Return every one of the records below verbatim, changing nothing.
━━ Source data
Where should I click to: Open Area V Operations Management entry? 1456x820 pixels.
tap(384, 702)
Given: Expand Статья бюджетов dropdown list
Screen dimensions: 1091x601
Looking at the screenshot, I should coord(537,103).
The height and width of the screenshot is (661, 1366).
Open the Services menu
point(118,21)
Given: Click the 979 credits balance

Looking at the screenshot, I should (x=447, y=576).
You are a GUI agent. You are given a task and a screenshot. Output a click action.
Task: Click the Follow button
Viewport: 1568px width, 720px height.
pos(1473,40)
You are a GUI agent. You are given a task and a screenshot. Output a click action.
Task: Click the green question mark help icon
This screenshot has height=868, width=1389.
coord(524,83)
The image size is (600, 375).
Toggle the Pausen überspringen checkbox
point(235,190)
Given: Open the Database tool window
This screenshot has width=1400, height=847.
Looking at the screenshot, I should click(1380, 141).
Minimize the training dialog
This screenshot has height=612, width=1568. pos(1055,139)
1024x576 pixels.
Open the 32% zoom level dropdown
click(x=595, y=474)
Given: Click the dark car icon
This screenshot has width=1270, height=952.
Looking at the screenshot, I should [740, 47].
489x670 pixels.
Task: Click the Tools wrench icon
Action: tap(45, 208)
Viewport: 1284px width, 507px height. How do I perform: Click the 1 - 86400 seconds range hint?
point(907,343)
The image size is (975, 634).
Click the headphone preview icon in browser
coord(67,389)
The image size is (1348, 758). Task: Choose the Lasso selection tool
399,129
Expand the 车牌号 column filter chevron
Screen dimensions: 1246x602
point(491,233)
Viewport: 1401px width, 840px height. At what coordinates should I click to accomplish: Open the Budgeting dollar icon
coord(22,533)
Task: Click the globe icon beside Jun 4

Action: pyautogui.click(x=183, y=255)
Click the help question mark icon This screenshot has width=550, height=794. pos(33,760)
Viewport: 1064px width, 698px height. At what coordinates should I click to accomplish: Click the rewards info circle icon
━━━━
## Correct output
Where should I click to: Open Area V Operations Management entry? 1456x820 pixels.
tap(384, 702)
Given: Expand Статья бюджетов dropdown list
Screen dimensions: 1091x601
Looking at the screenshot, I should coord(537,103).
The height and width of the screenshot is (661, 1366).
Open the Services menu
point(118,21)
Given: Click the 979 credits balance

Looking at the screenshot, I should (x=447, y=576).
You are a GUI agent. You are given a task and a screenshot. Output a click action.
Task: Click the Follow button
Viewport: 1568px width, 720px height.
pos(1473,40)
You are a GUI agent. You are given a task and a screenshot. Output a click action.
Task: Click the green question mark help icon
This screenshot has height=868, width=1389.
coord(524,83)
The image size is (600, 375).
Toggle the Pausen überspringen checkbox
point(235,190)
Given: Open the Database tool window
This screenshot has width=1400, height=847.
Looking at the screenshot, I should click(1380, 141).
Minimize the training dialog
This screenshot has height=612, width=1568. pos(1055,139)
1024x576 pixels.
Open the 32% zoom level dropdown
click(x=595, y=474)
Given: Click the dark car icon
This screenshot has width=1270, height=952.
Looking at the screenshot, I should [740, 47].
489x670 pixels.
Task: Click the Tools wrench icon
Action: tap(45, 208)
Viewport: 1284px width, 507px height. How do I perform: Click the 1 - 86400 seconds range hint?
point(907,343)
The image size is (975, 634).
Click the headphone preview icon in browser
coord(67,389)
The image size is (1348, 758). Task: Choose the Lasso selection tool
399,129
Expand the 车牌号 column filter chevron
Screen dimensions: 1246x602
point(491,233)
Viewport: 1401px width, 840px height. At what coordinates should I click to accomplish: Open the Budgeting dollar icon
coord(22,533)
Task: Click the globe icon beside Jun 4

Action: pyautogui.click(x=183, y=255)
Click the help question mark icon This screenshot has width=550, height=794. pos(33,760)
Viewport: 1064px width, 698px height. At what coordinates should I click to accomplish: Click the rewards info circle icon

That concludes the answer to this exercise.